Ama kalbim biraz buruk olarak???

Önceki hafta gazetemizin manşetinde ‘’NOSAB 20 yaşında’’ başlığı yer almıştı, haberin içeriğinde de ‘’Üretim, istihdam ve ihracat performanslarıyla Bursa ve Türkiye ekonomisine önemli katkılar sağlayan NOSAB’ın 20’nci kuruluş yıl dönümü görkemli bir törenle kutlandı. Programın açılışında konuşan NOSAB Yönetim Kurulu Başkanı Erol Gülmez, ‘’20.nci yılımızı kutlamaktan dolayı çok mutlu ve gururluyuz, 20 yıl boyunca NOSAB’ın bugünlere gelmesine emeği geçen herkese teşekkür ediyorum.’’ sözlerinden sonra ilerleyen coşkulu gecede o kişiler ve başarılı firmalara plaket verildi” ifadeleri yer alıyordu.

  Gazetemizde yer alan bu haberin tamamını defalarca okudum, yer alan isimler içinde Erdem Saker’i aradım durdum ve fakat bulamadım. Neden aradığımı aşağıda eklediğim, yine bu köşede 20/4/2019’da yayınlanan ‘’Öğünmek’’ başlıklı yazımı okuyunca anlarsınız.

  ‘’Öğünmek

  Geçen hafta gazetemizin manşeti ‘MERADAN modern OSB’ye’ idi, bir önceki hafta da ‘Kayapa OSB’ye yeni güç’ başlıklı yazı ön sayfalarımızın ana haberlerini simgeliyordu.
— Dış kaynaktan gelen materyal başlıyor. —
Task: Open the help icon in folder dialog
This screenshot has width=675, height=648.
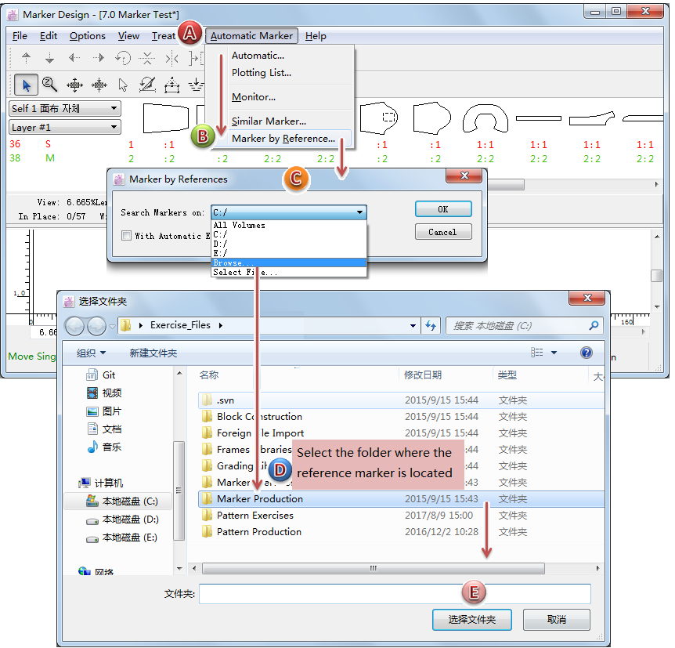Action: point(586,353)
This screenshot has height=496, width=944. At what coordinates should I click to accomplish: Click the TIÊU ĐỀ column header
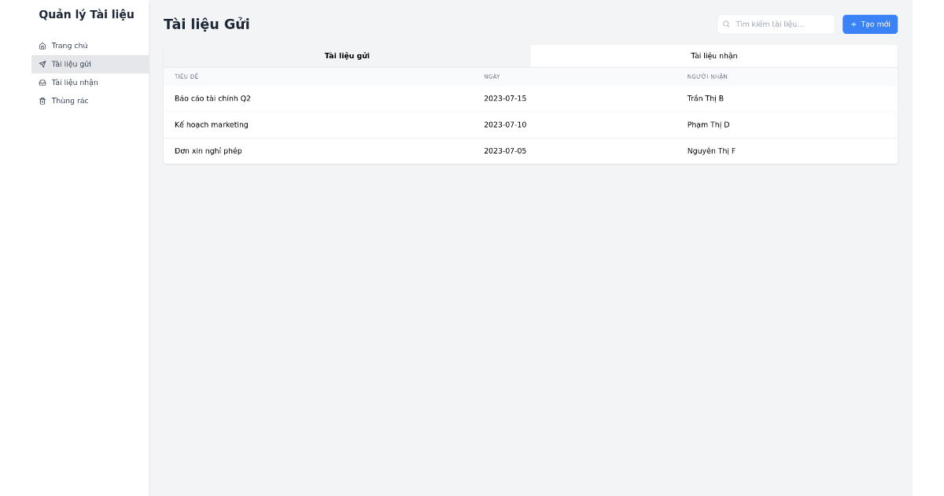pos(188,76)
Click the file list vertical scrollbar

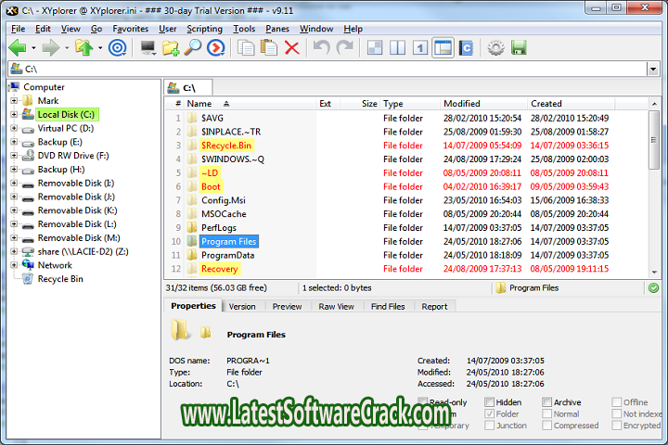click(x=654, y=185)
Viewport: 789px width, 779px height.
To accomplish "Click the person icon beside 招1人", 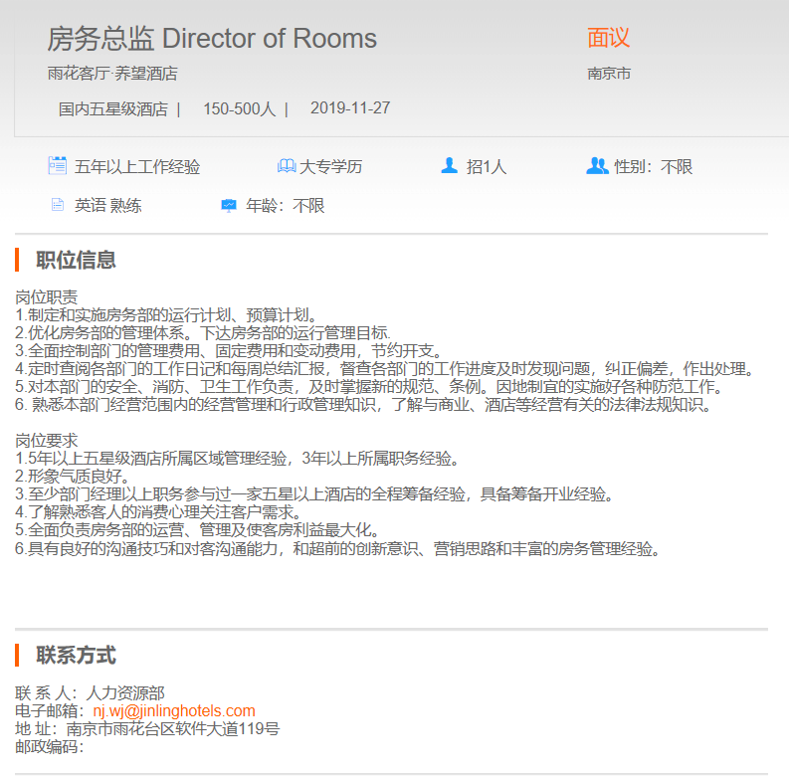I will [450, 166].
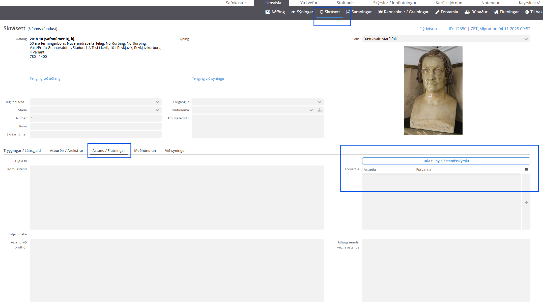Click the bust sculpture thumbnail image
This screenshot has width=543, height=305.
[433, 91]
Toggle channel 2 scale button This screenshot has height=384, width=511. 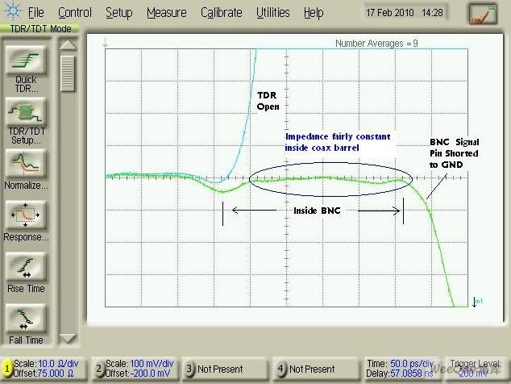pyautogui.click(x=98, y=369)
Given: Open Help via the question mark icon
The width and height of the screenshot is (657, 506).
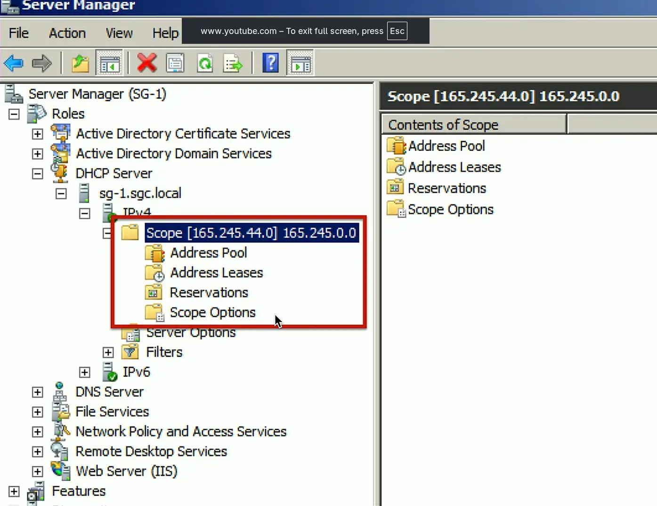Looking at the screenshot, I should [x=271, y=63].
Her iki haber de beni çok etkiledi, her ikisinin de oluşumuna yön göstermem nedeniyle. 1994’te DSİ Bölge Müdürlüğü’nden ayrılıp Büyükşehir Belediye Başkanı olduğumda önümde kentimizin çok hızlı gelişen bir sanayileşme süreci ve de DSİ yıllarımda yönettiğim projelerle tarımsal üretkenliği çok gelişmiş olan birinci sınıf tarım alanlarımız vardı. Ülkemizin geleceğine, halkımızın refahına güç katacak bu iki dinamik hareketin birbirine zarar vermeyecek düzende doğru yönlendirilmesi gerektiğine inancımla bu hareketin içinde yer aldım.

  1960’lı yıllarda Bursa OSB’nin kuruluşunda da DSİ aktif rol almıştı. Ticaret ve Sanayi Odası yetkililerine tarımsal değeri çok düşük 4. sınıf tarım topraklarının hakim olduğu bölge bu oluşum için önerilmişti, bu öneri kurucular tarafından benimsenmiş ve hassasiyetle uygulamaya sokulmuştu.  

İlk başlık altında NOSAB anlatılıyordu, Nilüfer Sanayici ve İş adamları Derneği (NİLSİAD), Başkanlık koltuğuna oturduğumda, Bursa’da iki otomobil fabrikasının ve onu destekleyen yan sanayinin yanında kentimizin geleneksel tekstil sanayisinin hızlı gelişim süreci, OSB dışında yeni sanayi alanlarının değerli tarım alanlarına zarar vermeden belirlenmesi gereğini, önüme yaymıştı. O günlerde yeni bir sanayi bölgesi oluşumu üzerinde çalışmalar yürüten Yalçın Aras ve arkadaşlarına Nilüfer ilçesi hudutları içindeki, üzerinde yoğun hayvancılık yapılmayan, tarımsal değeri düşük bölge, tarafımdan önerildi. Onların uygun görmesi üzerine bu bölge imar planlarına sanayi bölgesi olarak işlendi ve belediye meclislerince onaylandı.  

Sonuçta NOSAB oluştu, bölgede yer alan sanayiciler atılan ilk adımlardan itibaren ÇEVREYE ÖNEM VERME temel ilkesini daima canlı tuttular, Endüstriyel Arıtma Tesisi kurarak çevrelerindeki akarsuların kirlenmesini önlediler, bölge içinde 25 bin fidan dikerek doğayı zenginleştirdiler.  

Evet, NOSAB Yönetimi bugün, geleceği iyi planladıkları için, yazımın başlığındaki ÖĞÜNMEYİ hak ediyorlar…’’ Yazımın devamında KAYAPA OSB’in oluşumu anlatılıyor…  

İşte size, unuttuğunuz, hatırlayamadığınız NOSAB’ın oluşum süreci ve o sürecin içinde Erdem Saker’in yeri… Sakın yanlış anlamayın, sizden plaket falan istemiyorum, sadece Erdem Saker’i de NOSAB’ın tarihçesinin içine kaydetmenizi bekliyorum.